(Stored data)
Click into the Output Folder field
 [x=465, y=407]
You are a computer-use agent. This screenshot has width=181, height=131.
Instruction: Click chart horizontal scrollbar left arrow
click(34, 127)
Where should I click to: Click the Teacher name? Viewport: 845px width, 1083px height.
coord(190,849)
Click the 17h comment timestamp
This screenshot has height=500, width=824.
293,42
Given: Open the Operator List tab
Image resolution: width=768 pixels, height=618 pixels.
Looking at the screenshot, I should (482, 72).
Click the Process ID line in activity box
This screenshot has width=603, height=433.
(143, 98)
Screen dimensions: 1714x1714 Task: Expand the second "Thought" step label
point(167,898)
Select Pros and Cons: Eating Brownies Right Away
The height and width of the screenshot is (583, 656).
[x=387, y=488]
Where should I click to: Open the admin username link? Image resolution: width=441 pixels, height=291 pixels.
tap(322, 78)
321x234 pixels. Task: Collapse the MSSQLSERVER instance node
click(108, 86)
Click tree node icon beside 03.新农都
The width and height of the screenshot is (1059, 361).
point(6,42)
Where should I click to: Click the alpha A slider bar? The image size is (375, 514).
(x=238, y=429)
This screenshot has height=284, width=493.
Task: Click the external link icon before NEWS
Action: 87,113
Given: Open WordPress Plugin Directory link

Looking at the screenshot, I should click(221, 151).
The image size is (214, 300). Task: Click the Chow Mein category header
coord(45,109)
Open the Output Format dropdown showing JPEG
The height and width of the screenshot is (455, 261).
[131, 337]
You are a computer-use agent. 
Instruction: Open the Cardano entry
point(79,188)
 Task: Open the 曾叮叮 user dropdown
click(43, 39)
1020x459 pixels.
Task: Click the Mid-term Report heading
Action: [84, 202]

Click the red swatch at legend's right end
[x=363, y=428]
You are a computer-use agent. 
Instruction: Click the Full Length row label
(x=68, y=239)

- _Task instructions_
Your answer must be the records above, repeated exactly.

- _Output_
Click into the Output Folder field
 [x=465, y=407]
You are a computer-use agent. This screenshot has width=181, height=131.
Instruction: Click chart horizontal scrollbar left arrow
click(34, 127)
Where should I click to: Click the Teacher name? Viewport: 845px width, 1083px height.
coord(190,849)
Click the 17h comment timestamp
This screenshot has height=500, width=824.
293,42
Given: Open the Operator List tab
Image resolution: width=768 pixels, height=618 pixels.
Looking at the screenshot, I should (482, 72).
Click the Process ID line in activity box
This screenshot has width=603, height=433.
(143, 98)
Screen dimensions: 1714x1714 Task: Expand the second "Thought" step label
point(167,898)
Select Pros and Cons: Eating Brownies Right Away
The height and width of the screenshot is (583, 656).
[x=387, y=488]
Where should I click to: Open the admin username link? Image resolution: width=441 pixels, height=291 pixels.
tap(322, 78)
321x234 pixels. Task: Collapse the MSSQLSERVER instance node
click(108, 86)
Click tree node icon beside 03.新农都
The width and height of the screenshot is (1059, 361).
point(6,42)
Where should I click to: Click the alpha A slider bar? The image size is (375, 514).
(x=238, y=429)
This screenshot has height=284, width=493.
Task: Click the external link icon before NEWS
Action: 87,113
Given: Open WordPress Plugin Directory link

Looking at the screenshot, I should click(221, 151).
The image size is (214, 300). Task: Click the Chow Mein category header
coord(45,109)
Open the Output Format dropdown showing JPEG
The height and width of the screenshot is (455, 261).
[131, 337]
You are a computer-use agent. 
Instruction: Open the Cardano entry
point(79,188)
 Task: Open the 曾叮叮 user dropdown
click(43, 39)
1020x459 pixels.
Task: Click the Mid-term Report heading
Action: [84, 202]

Click the red swatch at legend's right end
[x=363, y=428]
You are a computer-use agent. 
Instruction: Click the Full Length row label
(x=68, y=239)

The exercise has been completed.